**Textauszug**.
* * * *

2. Nicht dem Mammon dienen

  • Was macht es für mich einen Unterschied, worauf ich vertraue, letztlich vertraue? Jesus meint, dass wir uns etwas vormachen, wenn wir denken, die Frage könnte einfach unentschieden bleiben. "Niemand kann zwei Herren dienen; er wird entweder den einen hassen und den andern lieben, oder er wird zu dem einen halten und den andern verachten. Ihr könnt nicht beiden dienen, Gott und dem Mammon." Das ist zugespitzt formuliert, aber sicher so gemeint.
  • Dabei ist das Wort "Mammon", ein Fremdwort aus dem griechischen Original der Bibel, vom Wortsinn erst mal ganz neutral. Es bedeutet so viel wie Vermögen, also das, was ich sinnvoller Weise ansammeln kann, um für Notzeiten gewappnet zu sein. Für manche Familie ist es schon ein großes Problem, wenn ein oder zwei Monate das Gehalt ausbleibt. Rücklagen wären da gut. Das soll ein "Herr" sein, dem zu dienen mich in Gegensatz zu Gott bringt?

* * * *

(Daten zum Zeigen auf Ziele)

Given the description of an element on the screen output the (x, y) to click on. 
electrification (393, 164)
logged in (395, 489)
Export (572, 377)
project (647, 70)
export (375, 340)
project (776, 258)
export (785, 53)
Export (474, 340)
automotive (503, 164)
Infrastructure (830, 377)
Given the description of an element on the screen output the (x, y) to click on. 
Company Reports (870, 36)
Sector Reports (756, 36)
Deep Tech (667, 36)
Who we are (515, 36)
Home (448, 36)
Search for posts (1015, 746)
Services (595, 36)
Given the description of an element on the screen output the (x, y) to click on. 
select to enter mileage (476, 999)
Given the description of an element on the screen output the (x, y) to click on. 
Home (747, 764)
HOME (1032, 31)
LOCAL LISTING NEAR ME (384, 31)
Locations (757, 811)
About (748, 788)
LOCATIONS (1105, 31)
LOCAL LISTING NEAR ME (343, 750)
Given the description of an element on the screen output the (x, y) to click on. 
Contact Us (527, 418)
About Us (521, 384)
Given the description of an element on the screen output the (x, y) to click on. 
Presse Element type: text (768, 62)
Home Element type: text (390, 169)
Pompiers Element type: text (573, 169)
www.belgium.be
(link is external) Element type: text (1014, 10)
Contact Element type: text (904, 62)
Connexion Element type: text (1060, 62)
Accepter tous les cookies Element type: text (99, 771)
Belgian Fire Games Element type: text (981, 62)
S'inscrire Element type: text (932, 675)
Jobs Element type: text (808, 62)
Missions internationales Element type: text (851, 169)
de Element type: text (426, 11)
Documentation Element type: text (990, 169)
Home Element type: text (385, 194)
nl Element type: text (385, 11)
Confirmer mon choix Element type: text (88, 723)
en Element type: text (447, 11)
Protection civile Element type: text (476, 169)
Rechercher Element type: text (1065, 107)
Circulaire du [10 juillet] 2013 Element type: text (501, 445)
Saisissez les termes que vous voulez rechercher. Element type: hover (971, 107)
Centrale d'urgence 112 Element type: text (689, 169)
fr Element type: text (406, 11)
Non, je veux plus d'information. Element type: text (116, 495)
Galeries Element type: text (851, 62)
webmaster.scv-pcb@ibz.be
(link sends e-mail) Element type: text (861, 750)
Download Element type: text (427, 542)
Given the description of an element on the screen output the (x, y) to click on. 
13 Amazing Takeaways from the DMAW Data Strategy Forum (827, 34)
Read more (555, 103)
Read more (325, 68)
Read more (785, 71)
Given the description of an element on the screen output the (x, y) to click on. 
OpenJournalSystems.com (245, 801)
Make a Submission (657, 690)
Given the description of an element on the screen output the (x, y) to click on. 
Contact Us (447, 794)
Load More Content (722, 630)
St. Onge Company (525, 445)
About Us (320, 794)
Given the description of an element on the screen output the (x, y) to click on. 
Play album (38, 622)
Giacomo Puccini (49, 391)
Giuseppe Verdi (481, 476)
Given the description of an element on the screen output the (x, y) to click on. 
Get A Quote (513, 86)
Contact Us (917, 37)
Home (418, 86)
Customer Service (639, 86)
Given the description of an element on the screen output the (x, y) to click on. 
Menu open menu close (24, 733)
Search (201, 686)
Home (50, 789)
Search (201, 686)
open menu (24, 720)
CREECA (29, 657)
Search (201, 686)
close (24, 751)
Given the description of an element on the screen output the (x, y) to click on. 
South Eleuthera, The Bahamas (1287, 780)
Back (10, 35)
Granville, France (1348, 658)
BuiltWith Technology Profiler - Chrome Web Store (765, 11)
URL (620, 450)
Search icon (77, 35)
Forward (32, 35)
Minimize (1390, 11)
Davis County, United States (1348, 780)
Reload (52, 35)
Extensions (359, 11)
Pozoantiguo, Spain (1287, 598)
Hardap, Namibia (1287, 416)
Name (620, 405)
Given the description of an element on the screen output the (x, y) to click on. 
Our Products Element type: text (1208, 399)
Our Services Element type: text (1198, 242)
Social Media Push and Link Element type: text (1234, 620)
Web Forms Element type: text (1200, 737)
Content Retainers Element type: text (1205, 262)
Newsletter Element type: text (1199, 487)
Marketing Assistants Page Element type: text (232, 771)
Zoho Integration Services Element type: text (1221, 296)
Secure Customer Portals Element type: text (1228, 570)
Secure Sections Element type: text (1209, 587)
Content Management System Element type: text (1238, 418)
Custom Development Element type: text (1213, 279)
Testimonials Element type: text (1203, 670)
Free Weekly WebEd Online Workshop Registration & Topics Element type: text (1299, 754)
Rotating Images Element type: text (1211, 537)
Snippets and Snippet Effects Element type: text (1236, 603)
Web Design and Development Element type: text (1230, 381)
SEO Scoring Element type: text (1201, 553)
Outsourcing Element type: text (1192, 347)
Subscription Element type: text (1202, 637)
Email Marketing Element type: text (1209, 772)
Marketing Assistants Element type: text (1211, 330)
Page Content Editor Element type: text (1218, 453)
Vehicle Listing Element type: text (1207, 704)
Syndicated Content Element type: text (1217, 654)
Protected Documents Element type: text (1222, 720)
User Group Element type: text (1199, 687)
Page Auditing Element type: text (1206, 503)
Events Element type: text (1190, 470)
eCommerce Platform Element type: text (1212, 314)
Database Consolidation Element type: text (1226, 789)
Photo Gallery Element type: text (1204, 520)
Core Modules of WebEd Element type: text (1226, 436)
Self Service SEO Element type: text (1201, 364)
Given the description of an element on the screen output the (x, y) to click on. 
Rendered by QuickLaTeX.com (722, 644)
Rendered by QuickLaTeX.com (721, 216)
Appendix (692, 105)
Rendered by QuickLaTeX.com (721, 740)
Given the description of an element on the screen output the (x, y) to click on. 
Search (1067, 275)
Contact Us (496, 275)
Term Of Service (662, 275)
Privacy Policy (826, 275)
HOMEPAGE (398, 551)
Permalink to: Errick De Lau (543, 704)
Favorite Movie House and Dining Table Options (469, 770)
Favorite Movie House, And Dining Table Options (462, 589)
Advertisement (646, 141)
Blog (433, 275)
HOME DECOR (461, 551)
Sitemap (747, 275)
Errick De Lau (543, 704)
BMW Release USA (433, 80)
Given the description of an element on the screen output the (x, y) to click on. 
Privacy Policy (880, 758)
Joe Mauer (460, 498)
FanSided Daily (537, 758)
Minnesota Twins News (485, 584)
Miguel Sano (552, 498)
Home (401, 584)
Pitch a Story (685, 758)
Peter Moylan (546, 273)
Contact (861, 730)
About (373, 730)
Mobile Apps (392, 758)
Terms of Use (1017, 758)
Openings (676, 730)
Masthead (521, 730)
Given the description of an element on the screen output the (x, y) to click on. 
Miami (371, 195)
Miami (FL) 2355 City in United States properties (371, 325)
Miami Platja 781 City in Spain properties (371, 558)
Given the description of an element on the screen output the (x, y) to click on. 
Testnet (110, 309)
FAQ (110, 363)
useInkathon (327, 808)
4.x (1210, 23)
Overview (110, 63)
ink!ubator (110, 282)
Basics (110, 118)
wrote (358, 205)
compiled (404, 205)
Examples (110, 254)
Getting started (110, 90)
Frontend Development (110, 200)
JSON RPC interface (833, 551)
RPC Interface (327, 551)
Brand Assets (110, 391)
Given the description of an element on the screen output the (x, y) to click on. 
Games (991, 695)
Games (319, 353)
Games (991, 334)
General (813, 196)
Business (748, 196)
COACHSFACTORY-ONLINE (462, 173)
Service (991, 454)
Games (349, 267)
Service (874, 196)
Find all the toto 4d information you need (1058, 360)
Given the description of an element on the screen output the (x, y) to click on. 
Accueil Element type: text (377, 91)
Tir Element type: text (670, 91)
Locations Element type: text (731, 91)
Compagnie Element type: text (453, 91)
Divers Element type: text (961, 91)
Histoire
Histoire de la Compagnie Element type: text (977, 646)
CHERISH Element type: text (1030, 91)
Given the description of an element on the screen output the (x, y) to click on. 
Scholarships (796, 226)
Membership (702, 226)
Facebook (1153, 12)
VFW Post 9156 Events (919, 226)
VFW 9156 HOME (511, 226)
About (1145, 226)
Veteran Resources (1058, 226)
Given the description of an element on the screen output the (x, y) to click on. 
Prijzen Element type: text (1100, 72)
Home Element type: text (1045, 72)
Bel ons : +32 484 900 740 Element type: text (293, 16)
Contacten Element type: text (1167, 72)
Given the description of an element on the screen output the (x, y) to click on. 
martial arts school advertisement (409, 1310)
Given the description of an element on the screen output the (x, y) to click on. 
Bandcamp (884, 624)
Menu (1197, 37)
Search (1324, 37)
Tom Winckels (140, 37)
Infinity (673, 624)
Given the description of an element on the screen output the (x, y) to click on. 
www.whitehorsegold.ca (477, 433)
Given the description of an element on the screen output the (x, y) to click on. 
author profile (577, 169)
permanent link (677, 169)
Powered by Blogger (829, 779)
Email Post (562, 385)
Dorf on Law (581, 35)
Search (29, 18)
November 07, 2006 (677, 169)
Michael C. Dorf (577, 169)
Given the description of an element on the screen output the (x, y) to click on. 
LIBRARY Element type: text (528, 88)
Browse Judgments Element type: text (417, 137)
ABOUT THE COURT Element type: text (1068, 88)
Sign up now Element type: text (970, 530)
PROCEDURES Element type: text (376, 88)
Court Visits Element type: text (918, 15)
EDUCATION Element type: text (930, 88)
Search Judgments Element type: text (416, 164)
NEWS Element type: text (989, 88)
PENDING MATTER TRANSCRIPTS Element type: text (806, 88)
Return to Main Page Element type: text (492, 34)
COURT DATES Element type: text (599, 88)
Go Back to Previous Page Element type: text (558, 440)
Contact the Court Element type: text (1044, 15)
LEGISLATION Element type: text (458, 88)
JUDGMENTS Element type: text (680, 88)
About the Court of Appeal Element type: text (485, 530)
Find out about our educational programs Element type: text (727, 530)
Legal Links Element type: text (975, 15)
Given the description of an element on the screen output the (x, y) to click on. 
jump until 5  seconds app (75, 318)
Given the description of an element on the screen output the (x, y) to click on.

* * * *

**Übungsaufgaben**.
1. Was bedeutet das Wort „Mammon“ laut dem Textauszug vom Wortsinn her?
2. Ordne die Zeilen der Daten zum Zeigen auf Ziele vom Anfang bis zu der Zeile mit „Sector Reports (756, 36)“ (beide eingeschlossen) als JSON-Liste von Zeichenketten an, eine pro Zeile, ohne Leerzeilen.
Textauszug und Zeilen stammen aus verschiedenen Quellen.

**Lösungen**.
1. Es bedeutet so viel wie Vermögen, also das, was man sinnvollerweise ansammeln kann, um für Notzeiten gewappnet zu sein.

2.
[
  "Given the description of an element on the screen output the (x, y) to click on. ",
  "electrification (393, 164)",
  "logged in (395, 489)",
  "Export (572, 377)",
  "project (647, 70)",
  "export (375, 340)",
  "project (776, 258)",
  "export (785, 53)",
  "Export (474, 340)",
  "automotive (503, 164)",
  "Infrastructure (830, 377)",
  "Given the description of an element on the screen output the (x, y) to click on. ",
  "Company Reports (870, 36)",
  "Sector Reports (756, 36)"
]